Cela risque-t-il encore se dégrader à votre avis?


----------



## r e m y (19 Mai 2006)

Phil2 a dit:
			
		

> Chez moi c'est le bas qui s'assombrit de temps en temps. J'hésite à le ramener, car la "panne" n'est pour l'instant encore que rare, donc supportable, mais je suis bientôt en bout de garantie!
> Cela risque-t-il encore se dégrader à votre avis?


 
OUI... et ce serait bête que ce soit 1 semaine après la fin de la garantie!


----------



## Max London (19 Mai 2006)

tvben a dit:
			
		

> [...]J'ai une caméra Isight sur la base aimantée fournit avec, je l'ai placé au dessus de l'écran. C'est peut-être ça qu'il n'a pas aimé[...]

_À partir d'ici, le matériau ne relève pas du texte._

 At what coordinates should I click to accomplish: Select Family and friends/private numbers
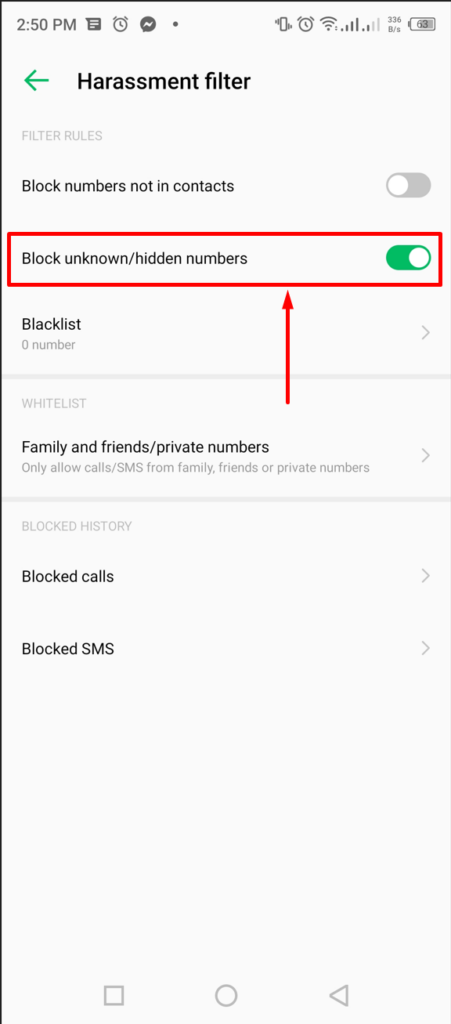(225, 456)
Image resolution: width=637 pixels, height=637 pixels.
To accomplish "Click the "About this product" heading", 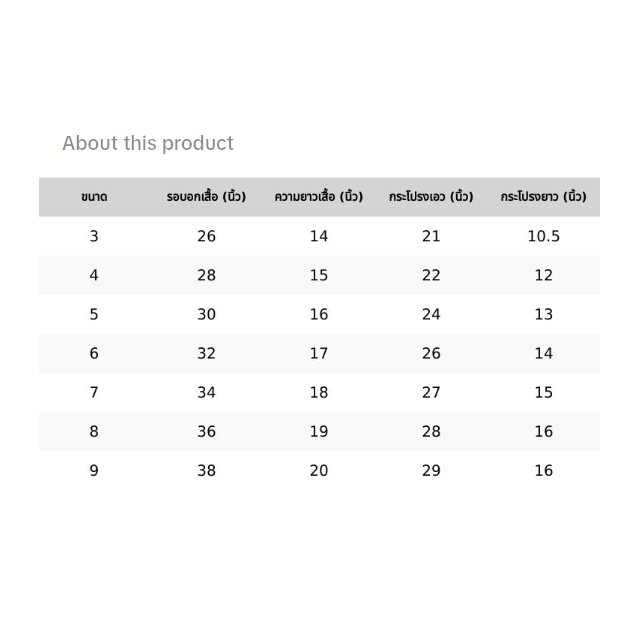I will (148, 143).
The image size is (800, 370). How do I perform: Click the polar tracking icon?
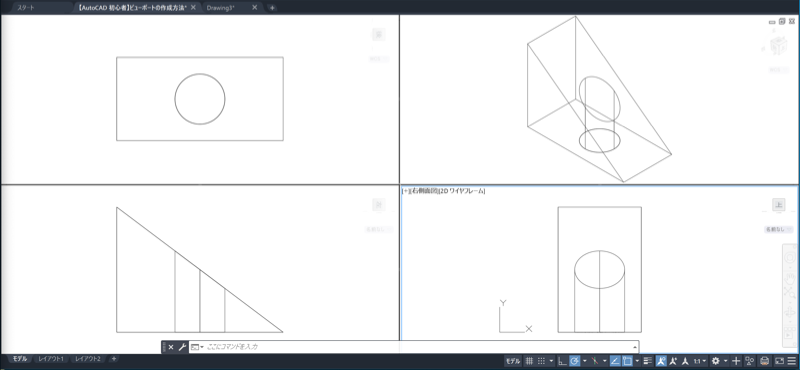(574, 361)
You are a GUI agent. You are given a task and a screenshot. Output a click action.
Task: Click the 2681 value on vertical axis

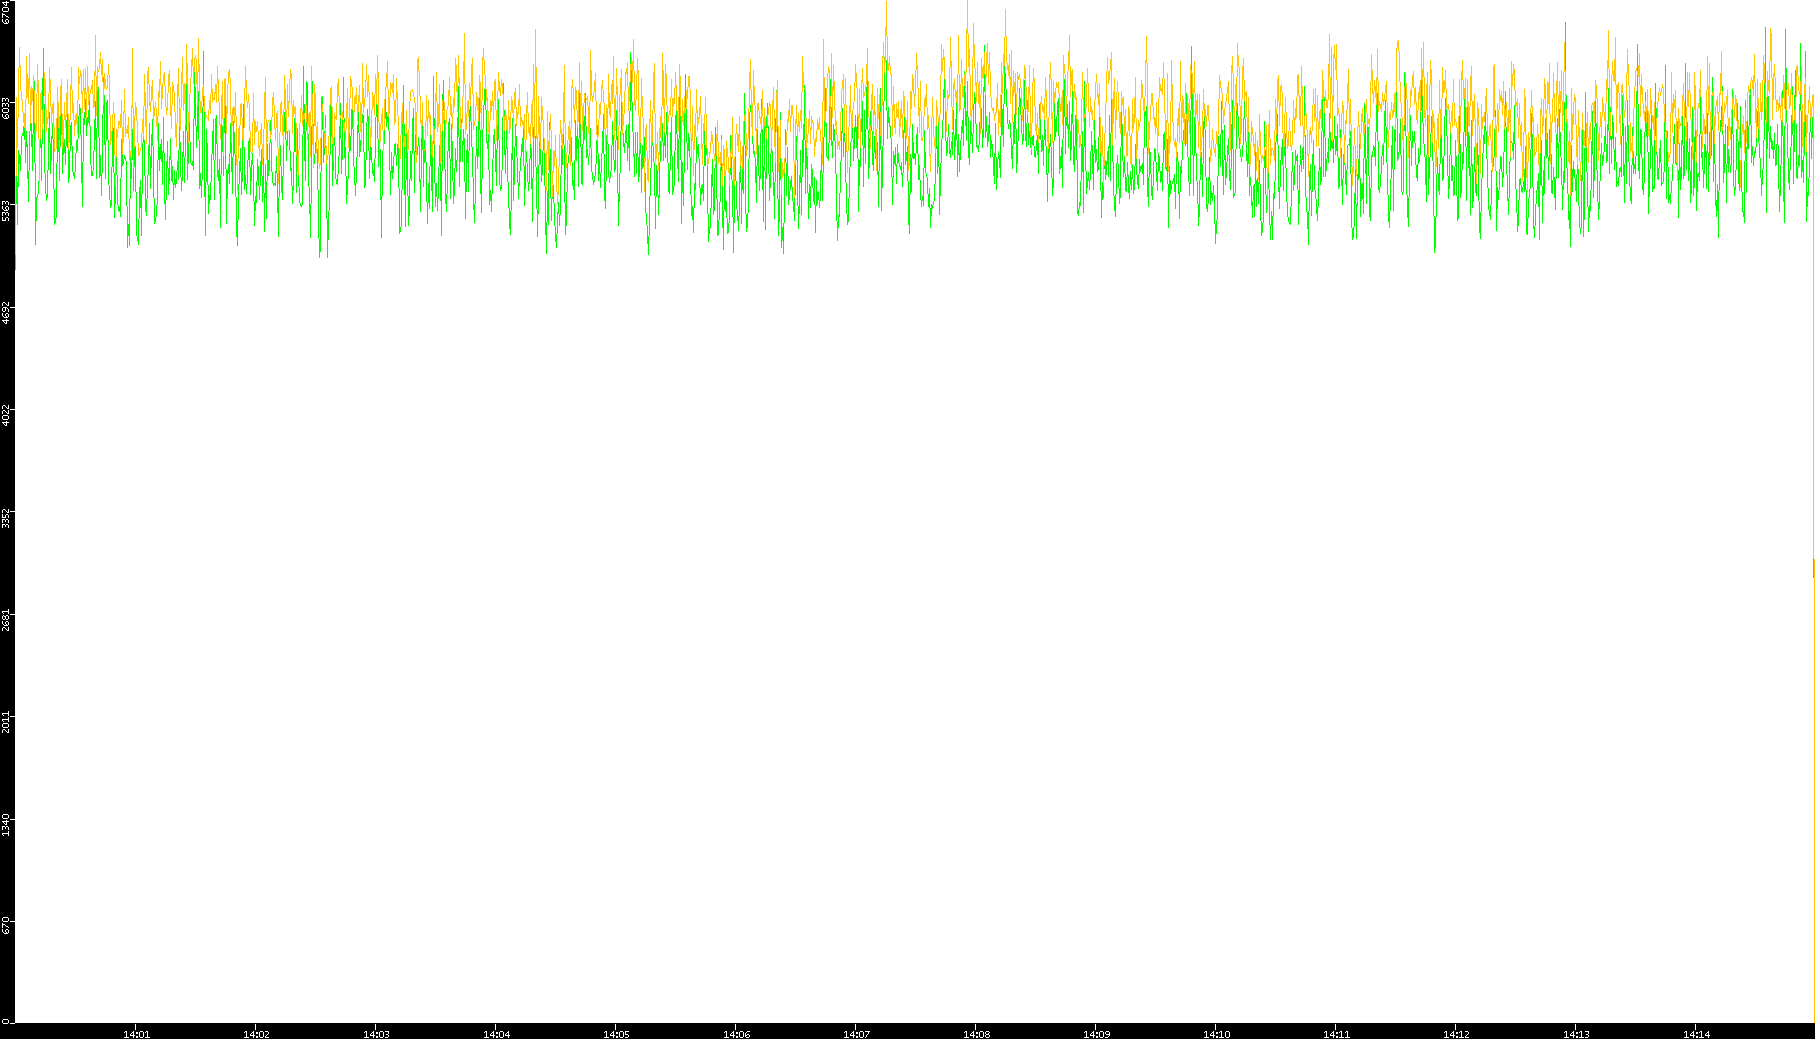tap(7, 620)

C'est une possibilité mais ca m'étonnerais fortement...
Les pubs pour les iMac G5 (au début) étaient l'ordinateur plus l'iSight posée dessus.  Je ne pense pas qu'ils l'auraient mis en valeur si cela pouvait alterer la qualité de l'image


----------



## r e m y (20 Mai 2006)

maxlondel a dit:
			
		

> C'est une possibilité mais ca m'étonnerais fortement...
> Les pubs pour les iMac G5 (au début) étaient l'ordinateur plus l'iSight posée dessus.  Je ne pense pas qu'ils l'auraient mis en valeur si cela pouvait alterer la qualité de l'image



C'est même prévu pour.... vu qu'ils ont placé spécialement une plaque métallique pour permettre de fixer l'iSight par son pied aimanté.


----------



## Max London (20 Mai 2006)

r e m y a dit:
			
		

> C'est même prévu pour.... vu qu'ils ont placé spécialement une plaque métallique pour permettre de fixer l'iSight par son pied aimanté.



Ah ouais?  Jsavais pas :ze:


----------



## jaguymac (3 Juin 2006)

J'ai le même problème sur mon Imac G5 Rev A. Au démarrage ou en sortie de veille toute la partie inférieur de l'écran est plus sombre que la partie supérieur. Je fais un rédemarrage voir 2 et l'image redevient uniforme de nouveau . J'ai téléphoné à l'applecare et ils m'ont fait faire un tas de manips . On va voir si ça le refait dans les jours prochains. Sinon ils me changeront surement l'écran.


----------